Provided text >>
- - -

Rancho Bernardo’s Lancashire Way, Crane’s home for 20 years, looked like an erupting volcano.
“We gotta go!” he yelled to his wife, Sherry, still in bed. “Now!”
Their neighbor’s wooden fence was ablaze, the palm trees in front of that house igniting like matchsticks. Glowing embers shot horizontally across the street. To the north and east, a line of flames lit up the ridge near a subdivision called The Trails. To the south, Battle Mountain, directly behind Crane’s home, went up like a Roman candle.
Terrified neighbors roused one another with phone calls and knocks on the door, driving past police officers who cruised a nearby street, shouting through bullhorns, “Evacuate! Now!”
Elsewhere across San Diego County, reverse 911 calls alerted residents to fires that had gone out of control overnight. In a day, the Witch Creek Fire grew from 3,000 acres to 30,000, eating through the communities of Rancho Bernardo, Escondido, Rancho Santa Fe, Poway — taking out multimillion-dollar estates and modest ranch homes.
‘Strong winds are expected’
The biggest evacuation in California state history was just getting started. Some 560,000 would be forced from their homes in San Diego County alone. Qualcomm Stadium, home to the NFL’s San Diego Chargers, was opened to evacuees in a scene reminiscent of Hurricane Katrina. The Del Mar Fairgrounds and schools housed others.

- - -

Work instructions >>
1/ For each statement, indicate whether it agrees with the passage on the Witch Creek Fire. Answer yes or no and quote the deciding words. (a) Crane had lived on Lancashire Way for 20 years. (b) Within a day, the Witch Creek Fire grew from 3,000 acres to 300,000 acres. (c) Qualcomm Stadium was opened to evacuees.
2/ Carry the passage on the Witch Creek Fire forward from its final sentence.
The records have no relation to the passage on the Witch Creek Fire.

Record set >>
- - -

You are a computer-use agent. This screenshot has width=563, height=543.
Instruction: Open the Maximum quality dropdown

- - -

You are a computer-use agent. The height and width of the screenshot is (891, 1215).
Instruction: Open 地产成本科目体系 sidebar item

- - -

Responses to the exercise >>
1/
(a) Yes: "Crane’s home for 20 years"
(b) No: "grew from 3,000 acres to 30,000"
(c) Yes: "Qualcomm Stadium, home to the NFL’s San Diego Chargers, was opened to evacuees"

2/
At the Weather Service office, Gonsalves arrived just after 6 a.m. to start his regular shift. He saw the smoke hanging low out the window, the line of cars snaking down West Bernardo Drive. Three hours later, the forecasters received a reverse 911.
They, too, packed up and decamped.
By nightfall, more than 500 homes had already been demolished in San Diego County. Two fires that began just that day in the mountain vacation haven of Lake Arrowhead would destroy 300 more. Elsewhere across California, more than a dozen fires were now burning, incinerating 374 square miles in seven counties.
And Monday afternoon, this warning from the Weather Service: “Strong winds are expected to redevelop tonight.”
The wrath of the Santa Anas was far from over.